The FG has proposed to raise $1 trillion in the next seven years. What should be the role of the capital market in this?

The capital market is the market for securities, where companies and governments can raise medium-to-long term funds. Therefore, the capital market can play a huge role in the process. No doubt, achieving a $1 trillion economy within this decade presents a formidable challenge to the government given Nigeria’s low revenue to GDP ratio of less than 10 per cent making inevitable the capital market route. It goes without saying that the short-term funding profile of the money market makes it unsuitable for capital formation to fast track economic growth and development. In order to unlock the potentials of the capital market in this direction, there must be a deliberate attempt to develop specific segments of the market. One sure war of realizing this dream is by establishing capital market-based infrastructure funds. As the experiences of Malaysia and India demonstrate, the government should utilize more infrastructure bonds when borrowing from the domestic market if it must achieve double-digit growth. Currently, infrastructure bonds represent an insignificant proportion of the country’s outstanding domestic debt instruments. Also, the privatization of government enterprises should be done through the capital market. Essentially, efforts to meet the current challenges of the Nigerian capital market will inevitably set the stage for it to play a prominent role in achieving the dream of a $1 trillion economy within the next seven years.

Most Nigerians seem to have lost interest in the stock market. Why is this so and how do you think this trend can be reversed?

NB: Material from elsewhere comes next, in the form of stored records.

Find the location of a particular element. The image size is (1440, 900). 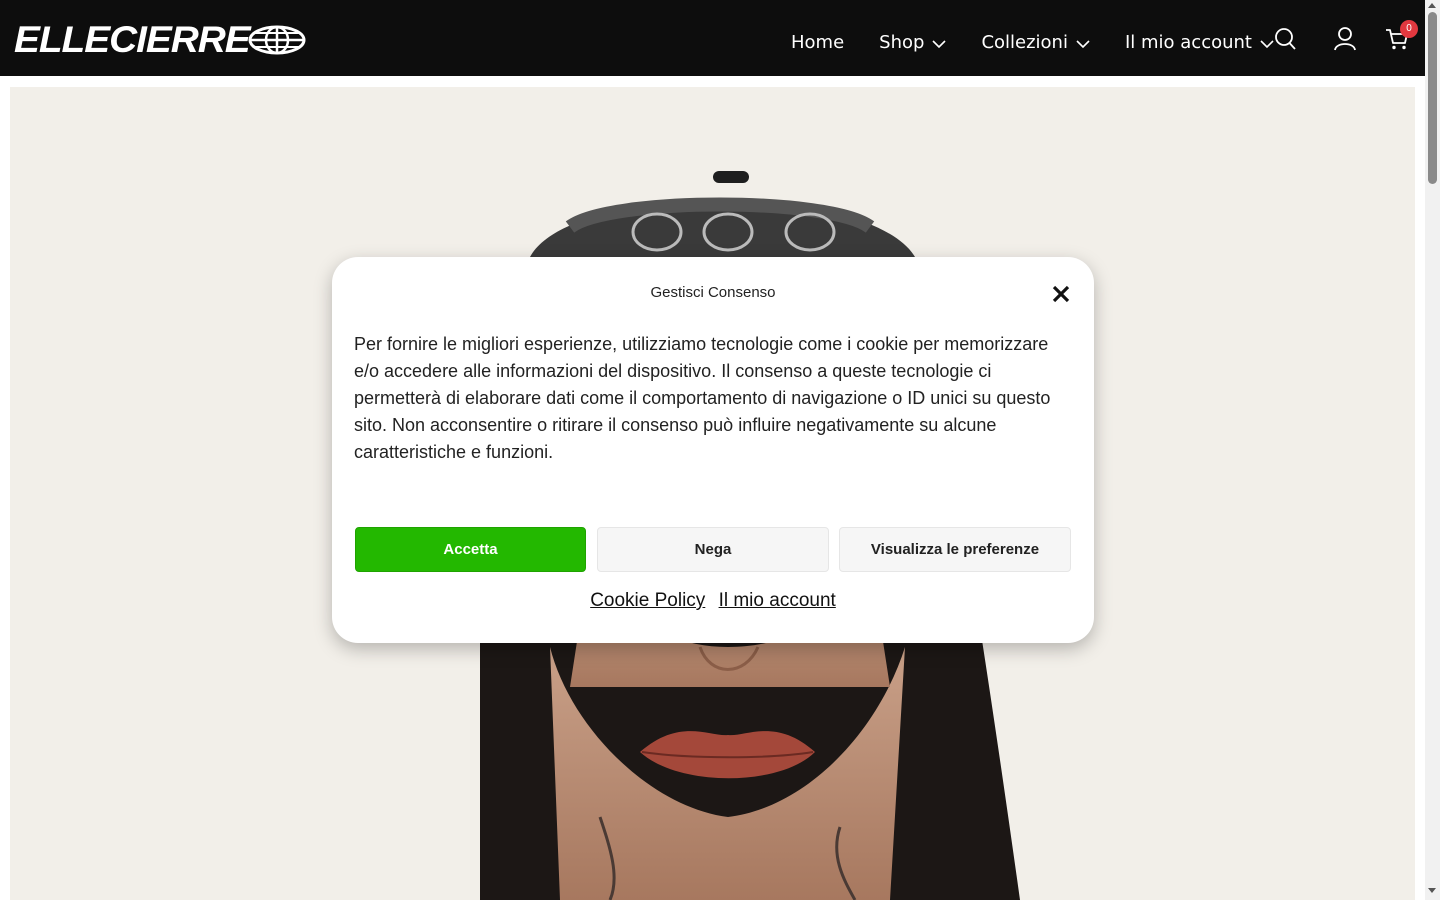

accept-button: Accetta is located at coordinates (470, 550).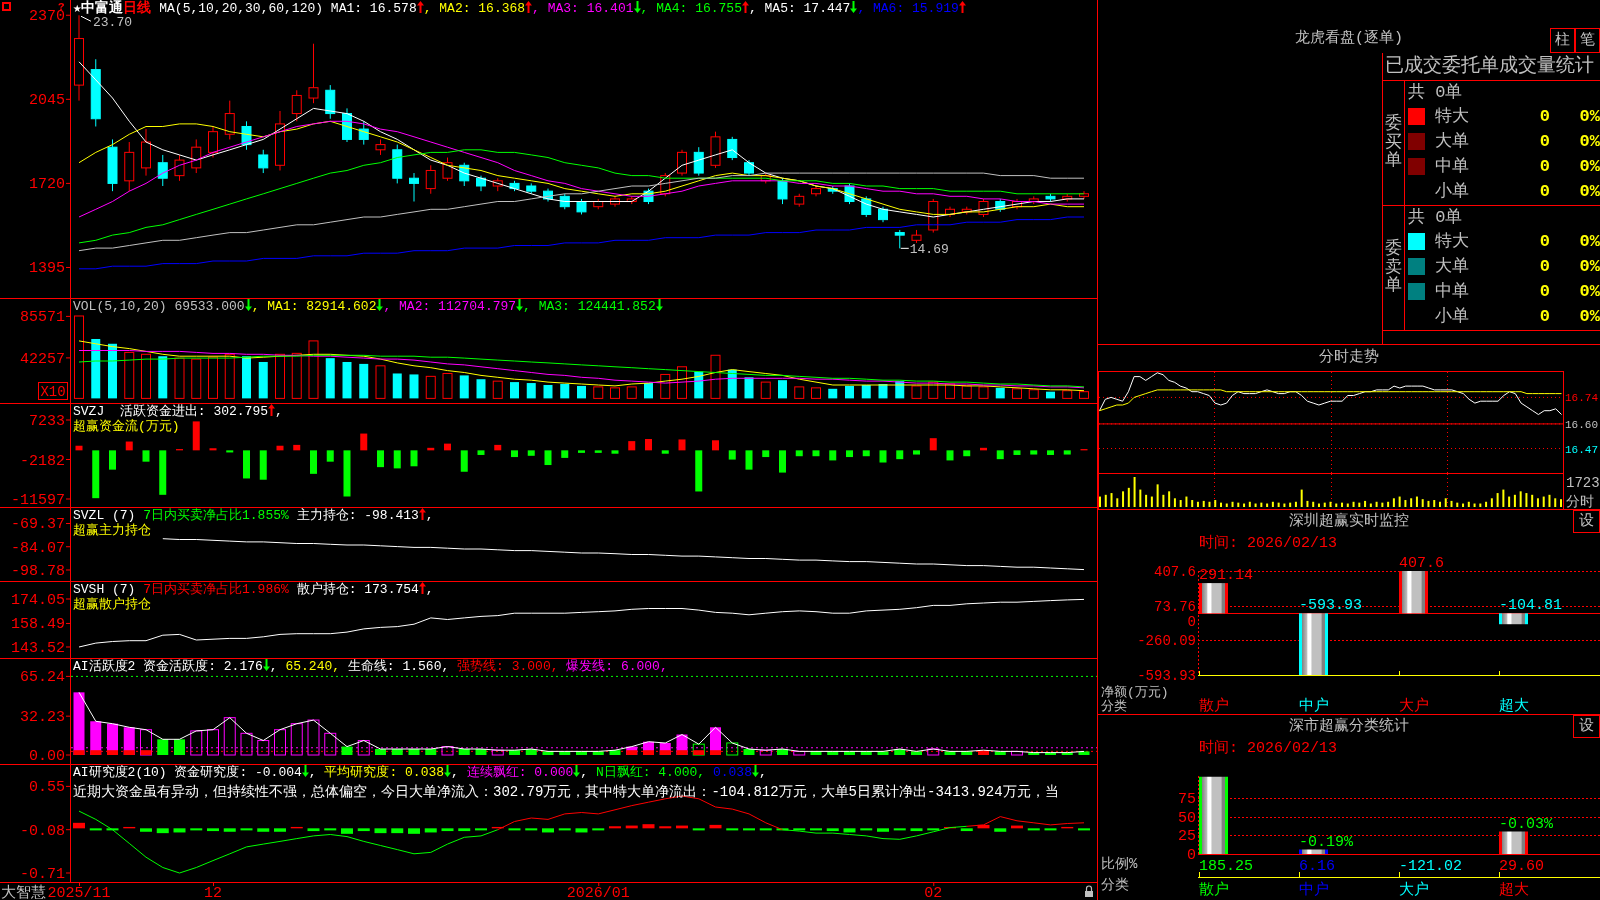  What do you see at coordinates (1187, 818) in the screenshot?
I see `y-axis-label: 50` at bounding box center [1187, 818].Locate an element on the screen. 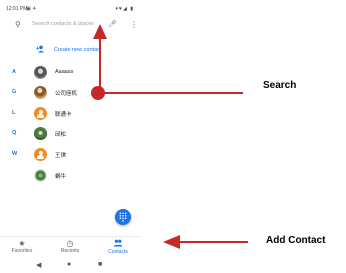 The image size is (346, 273). add-contact-callout-label: Add Contact is located at coordinates (296, 240). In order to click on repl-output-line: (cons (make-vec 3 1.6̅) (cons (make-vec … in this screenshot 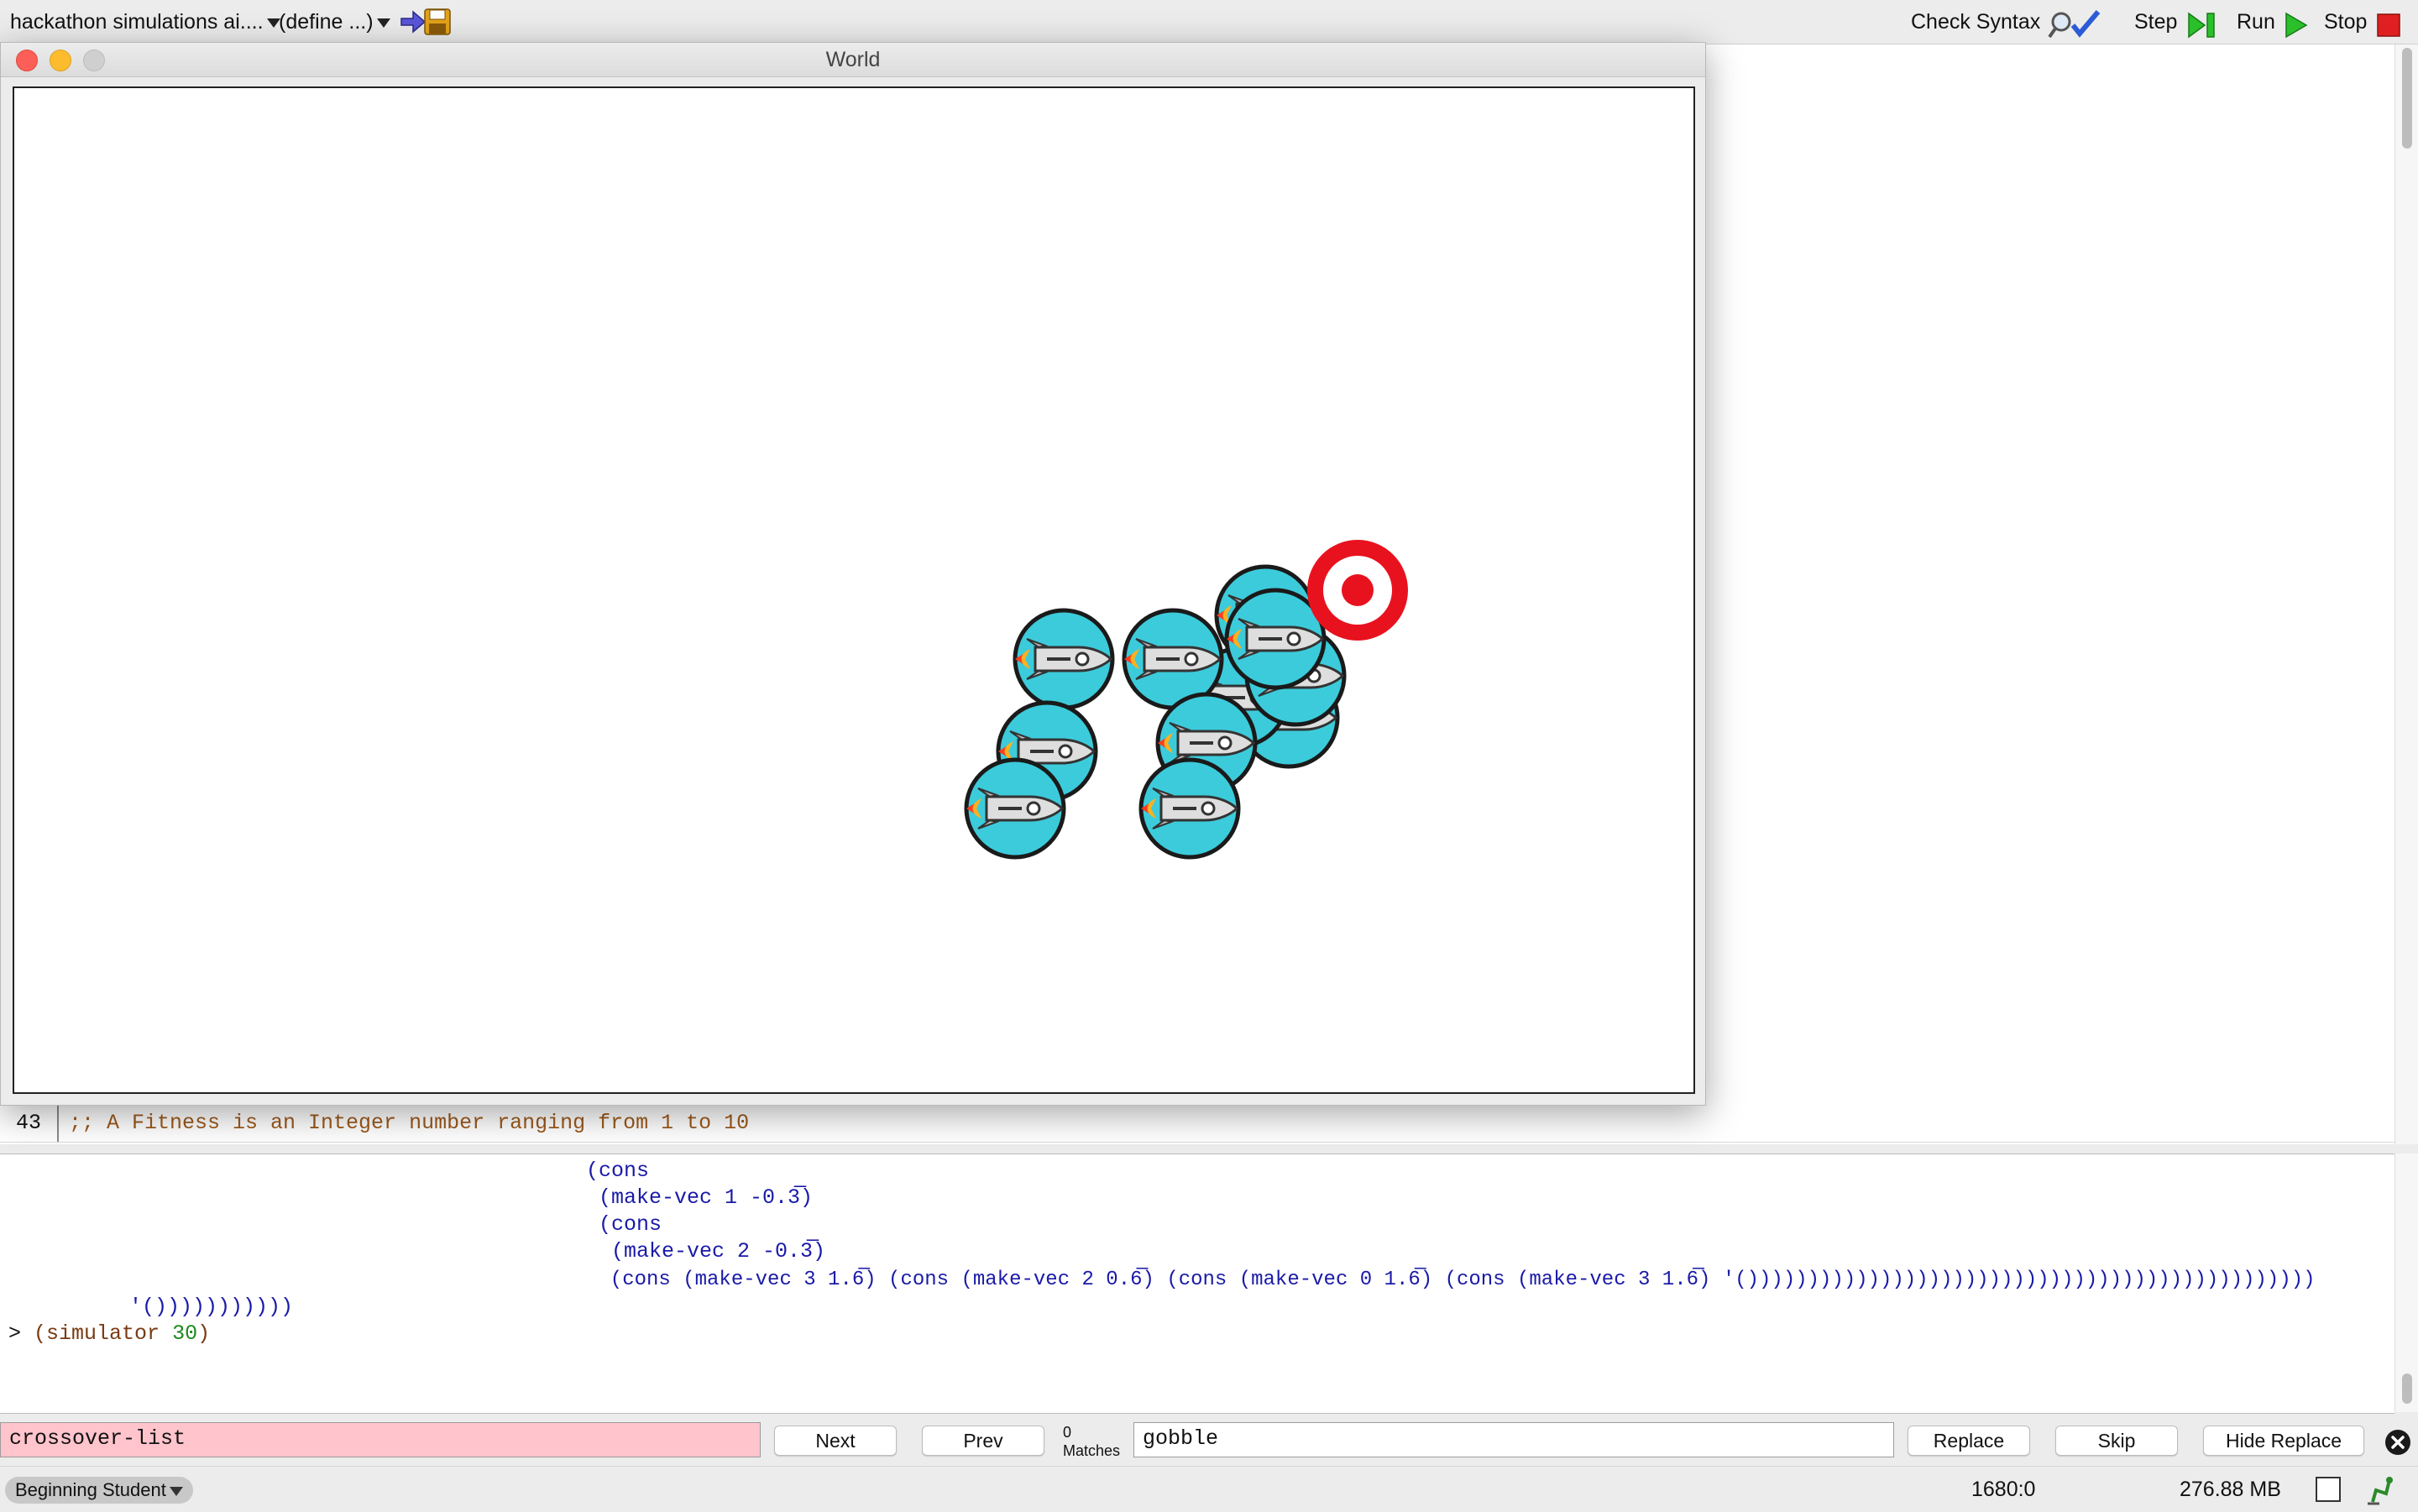, I will do `click(1451, 1280)`. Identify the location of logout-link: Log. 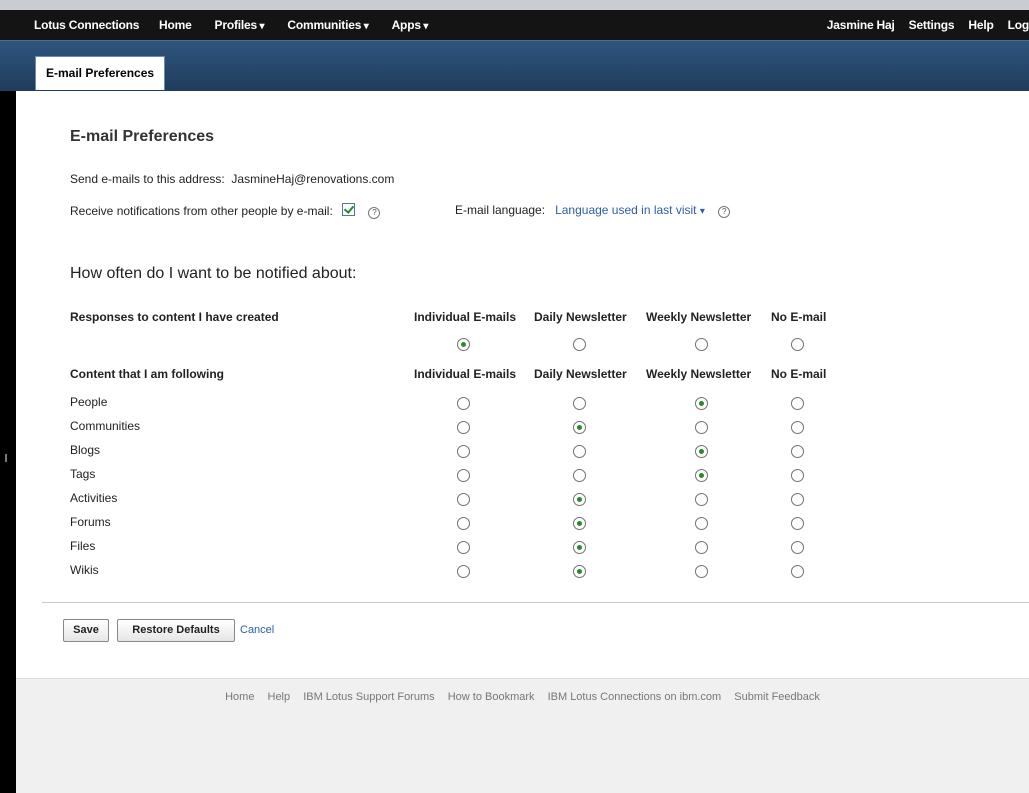
(1018, 25).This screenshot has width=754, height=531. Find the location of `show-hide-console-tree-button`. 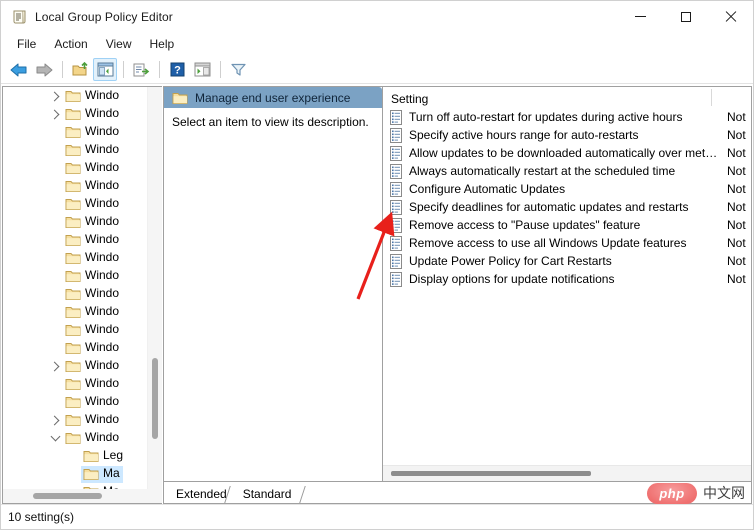

show-hide-console-tree-button is located at coordinates (105, 70).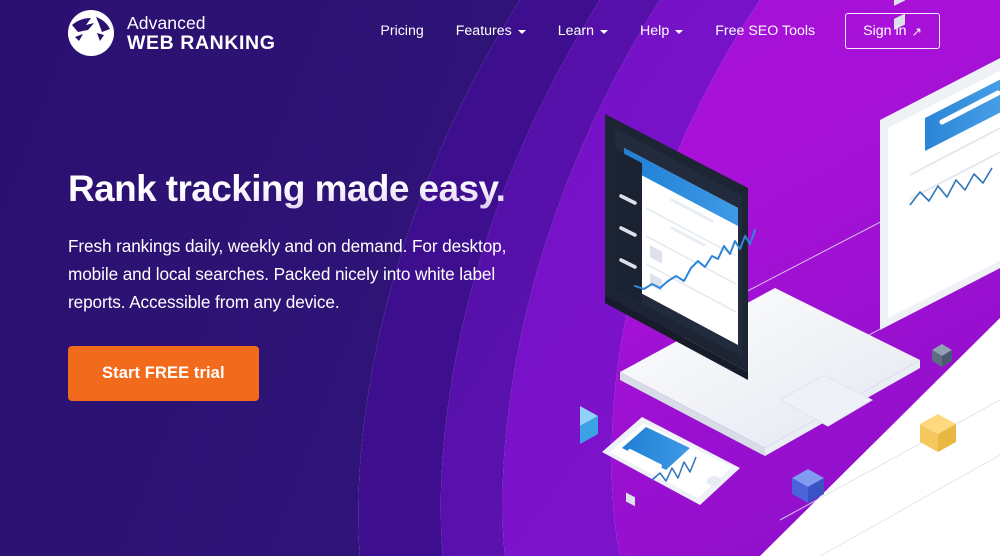 The width and height of the screenshot is (1000, 556). What do you see at coordinates (589, 425) in the screenshot?
I see `light-blue-cube-cluster` at bounding box center [589, 425].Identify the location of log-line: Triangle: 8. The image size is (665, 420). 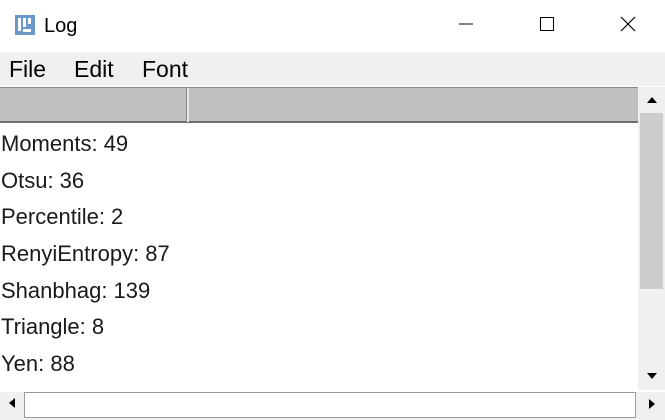
(53, 326).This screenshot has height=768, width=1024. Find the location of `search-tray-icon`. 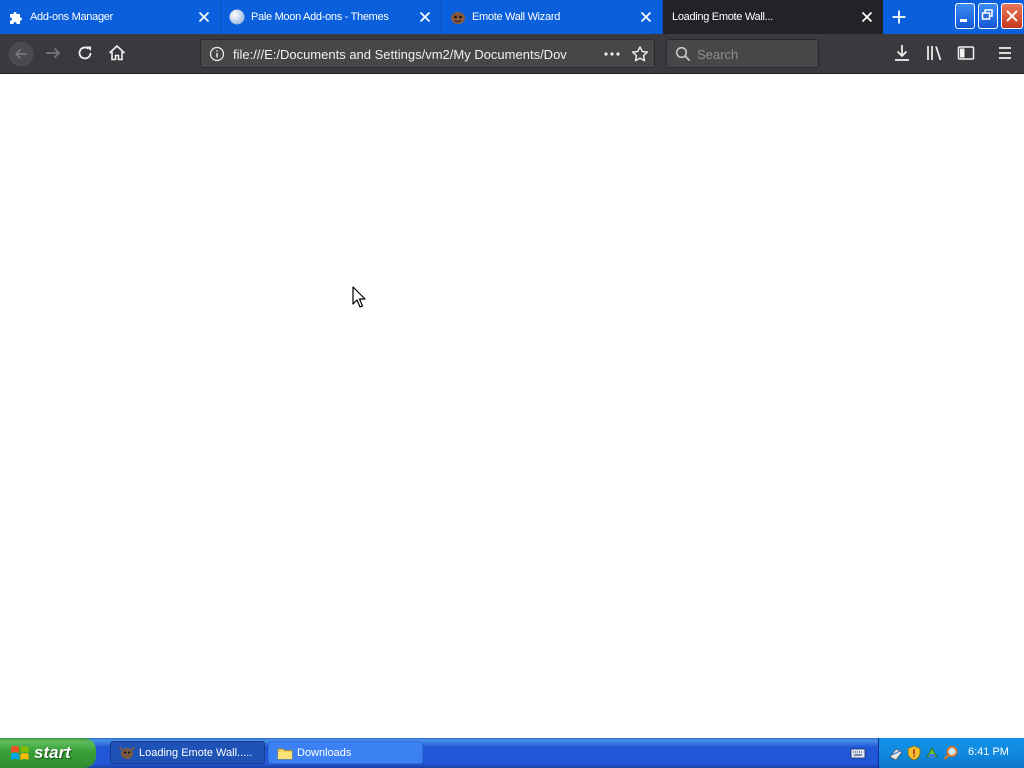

Your observation is correct. Relative to Nigeria’s population of over 200 million people, retail investors’ participation at less than five million is low.The fact is that since the global financial crisis which also affected the Nigerian stock market resulting in huge financial losses for many investors, the confidence level in the market has yet to return in full. Be that as it may, some other factors are equally contributing to the weak investor sentiments and relatively low patronage of the stock market. The macroeconomic environment has not helped matters. For example, we know that investment is a function of savings. High unemployment and poverty rates manifest in low savings which have a negative impact on the stock market. Also, high rates of inflation discourage investments generally. Equally of concern is the low participation of youths in the capital market given that the average age of retail investors is about 53 years according to data obtained from the Central Securities Clearing System. This does not reflect the country’s demographics with a significant youth population. It must be noted, however, that the advent of cryptocurrency is partly to blame for the low participation of the youths. The way forward is for the market to continue to develop products that satisfy the needs of diverse investors and age groups. The government can equally play a role by incentivizing increased participation of investors in the market. For example, equities transactions in the Nigerian capital market should be exempted from capital gains tax as the current CGT regime discourages High Networth Individuals from participating in the market. The importance of capital market literacy in enhancing the growth of the capital market cannot be overemphasized. In this regard the efforts of the Securities and Exchange Commission, the Chartered Institute of Stockbrokers and the Association of Capital Market Academics of Nigeria are commendable and should be sustained.